Comme toujours, concernant l'Union européenne, derrière les chiffres se cachent les grandes décisions politiques. Je rappelle seulement deux chiffres, pour éviter les répétitions : 30 % des dépenses consacrées à la lutte contre le changement climatique, un fléchage nécessaire, mais aussi et surtout aussi 143,5 milliards qui s'ajoutent au budget ordinaire 2022 grâce au plan de relance européen. Souvenez-vous que certains disaient que les État frugaux ne dépasseraient jamais leur a priori et que la solidarité européenne avait vraiment ses limites : en voici le démenti concret, même si l'accouchement a été difficile.

Je rappelle aussi que 13 %, c'est le pourcentage de préfinancement que nous avons déjà perçu de la part de l'Union européenne après la validation de notre plan de relance nationale. Dès lors, si nous débattons du montant de l'argent prélevé au profit de l'Union européenne, ayons aussi la justesse politique de rappeler les aides dont nous bénéficions. À l'approche d'une période délicate, on entend toujours une petite musique sur le juste retour des sommes versées et autour des questions budgétaires se cristallisent des enjeux politiques qui restent forts. Nous devons être très attentifs à cet égard et ne pas nous focaliser seulement sur la Hongrie et sur la Pologne, même s'il est bien normal d'y prêter attention, mais aussi porter notre regard un peu partout parce que la mise en cause de la primauté du droit de l'Union n'est pas seulement le fait de ces deux États.
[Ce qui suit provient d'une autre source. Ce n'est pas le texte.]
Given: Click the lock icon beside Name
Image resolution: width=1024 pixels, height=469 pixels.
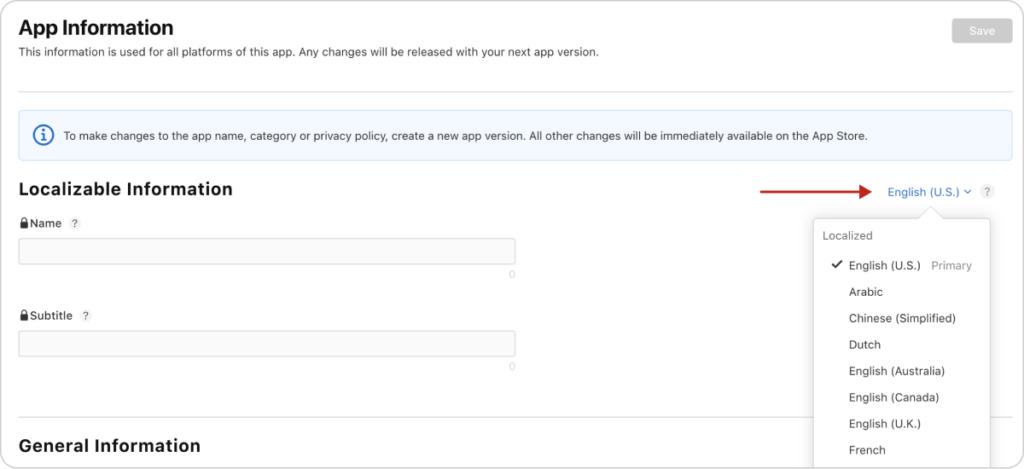Looking at the screenshot, I should click(x=24, y=223).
Soyons vraiment très vigilants : nous avons la chance de vivre dans un espace où on essaye de mettre en place les mêmes règles qui doivent servir à la confiance mutuelle, non seulement entre États membres et entre citoyens, mais aussi nécessairement dans le monde des entreprises parce qu'elles en ont besoin pour investir. Cette confiance mutuelle doit jouer également dans le cadre du remboursement du plan de relance : la France a jusqu'à 2028 pour définir les modalités de ce remboursement, mais déjà la feuille de route concernant les ressources propres a pris du retard. Nous l'avons promis et la France contribuera à rembourser les 750 milliards d'euros, mais comment tenir cet engagement sans accord des États membres sur la garantie de nouvelles ressources ? Le mécanisme d'ajustement carbone aux frontières est au cœur du sujet, et la réforme du système européen d'échange de quotas d'émissions doit être traitée au niveau européen. Mais l'annonce d'un accord à l'OCDE sur la réforme de la fiscalité internationale garantissant un taux minimal d'imposition sur les sociétés prouve qu'il est possible de se mettre d'accord sur des sujets difficiles politiquement.
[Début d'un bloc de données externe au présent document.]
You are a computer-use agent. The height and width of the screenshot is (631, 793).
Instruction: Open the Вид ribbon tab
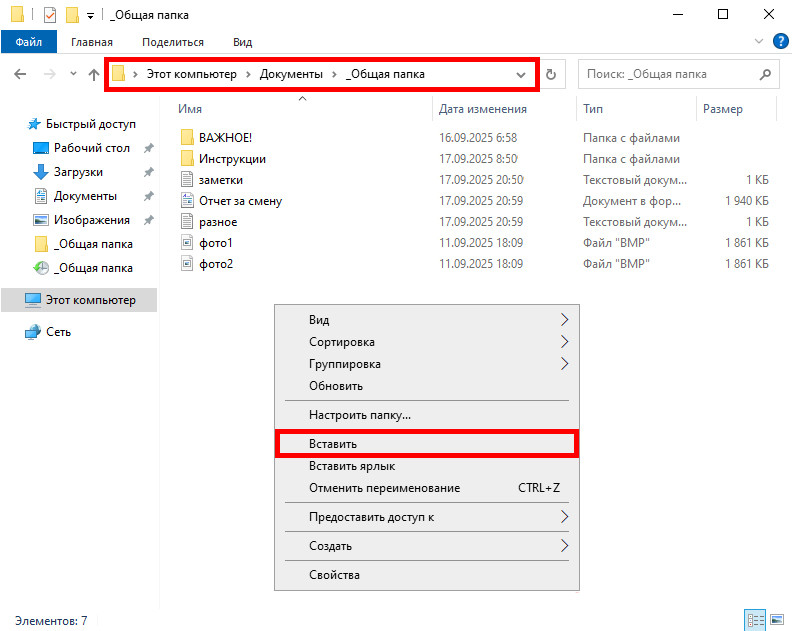coord(242,42)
Je conclurai en revenant sur le cadre général de ce débat comme au début de mon intervention : devons-nous, chaque année, attendre la niche européenne du projet de loi de finances pour discuter d'Europe dans cet hémicycle ? Chers collègues, je vous assure que bien des sujets européens mériteraient une plus grande attention de notre part, beaucoup d'entre eux ont d'ailleurs déjà été évoqués depuis le début de ce débat et j'espère que la présidence française du Conseil de l'Union européenne en sera encore l'occasion.